I refocus on the alpha in front of me.
Jonas is up there; I can feel him. He comes to me every night, trying to coax me to shift.
I won’t do it.
The black lunges, his teeth exposed. I dart in and open up his jugular and then dart away and sit down, watching as his eyes widen and blood fountains across the dirt.
The crowd lets out a boo. I’ve stolen their entertainment. I’ve let them down a good solid show.
How selfish of me.
I hate them; the loathing inside me is growing.
The black male alpha collapses to the dirt, his life pumping out of him and onto the ground. For a moment, I forget he’s not Riot, and I stare, panicking, did I kill him? Is he alive?
No, Riot is safe, I sent them away.
I turn and stalk back to my cage, going in and sitting with my back to the opening.
“Omega, fight me.”
I whip around and find Cindel in the hole.
I look up at my father.
“No!” he thunders.
I take a step towards her. If I die because I’ve killed her, it will be worth it. I take another step.

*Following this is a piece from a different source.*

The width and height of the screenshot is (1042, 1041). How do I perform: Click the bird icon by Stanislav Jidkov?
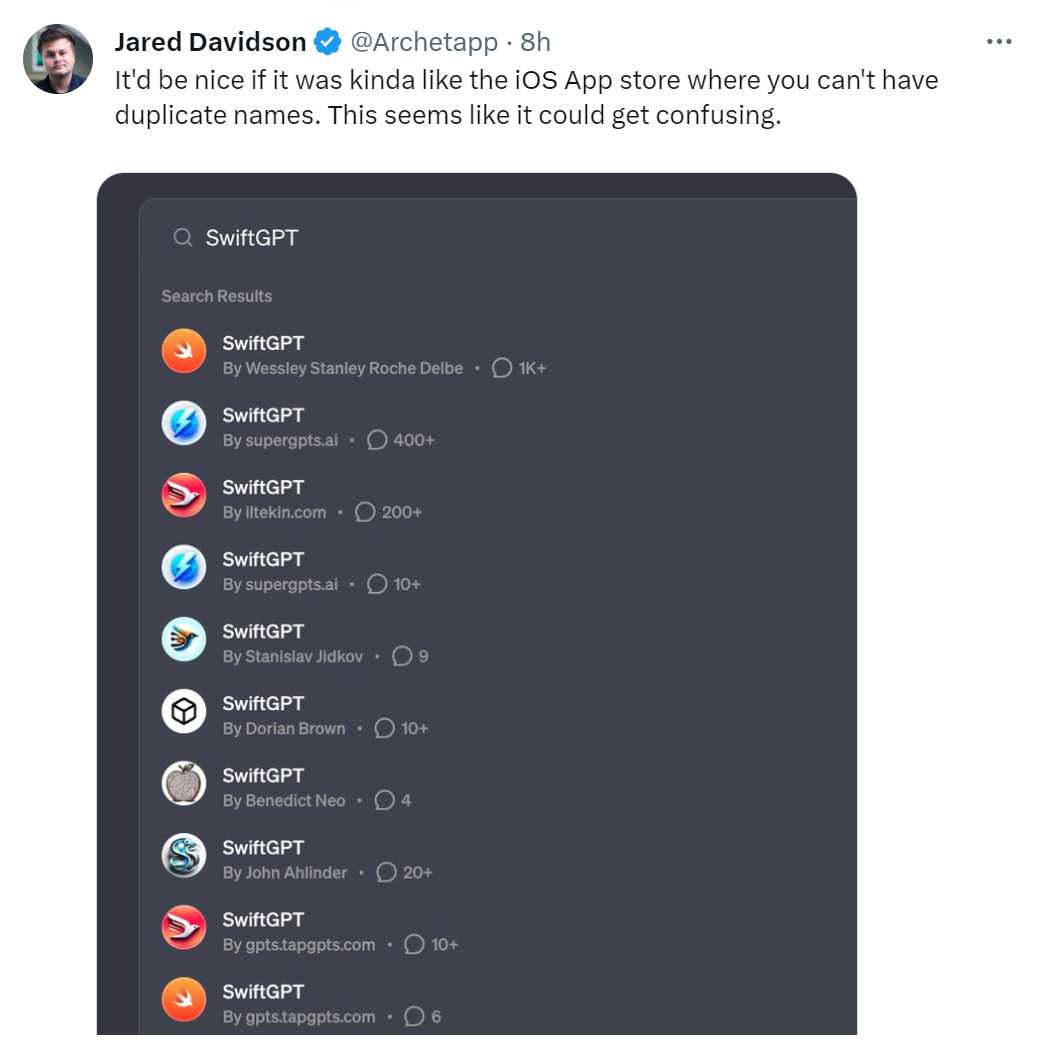[184, 640]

“CASEY! Get in your cage!”
I ignore the alpha because that’s the one thing an omega can do. I can ignore the commands of any wolves.
I listen to no one.
Cindel moves towards me. I hear Liam cry out. People are frantic, trying to get to her. The dead wolf at her feet is just another obstacle in my way.
“OMEGA!”
I ignore them all, right up until another wolf lands heavily in the pit. I turn and find Jonas.
He bares his teeth.
The two of them think they can take me? I refuse to back down. When Jonas attacks me, I attack back. I get hold of his hind leg and bite down, breaking it in the same spot as Wrath broke it.
He howls.
Cindel lunges for me, but, suddenly, there are sparks between us. I leap back, growling, and am slowly forced back into my cage. Step by reluctant step, they steal my chance for vengeance.
They use electric cattle prods that have been supercharged to deal with rabid wolves. I should have killed her when I had the chance. I should kill them all.
The chain is attached, and I’m pushed back into the dark hole, the ramp lifted, sealing me in. I go straight to my corner and curl up, tucking my nose in my tail.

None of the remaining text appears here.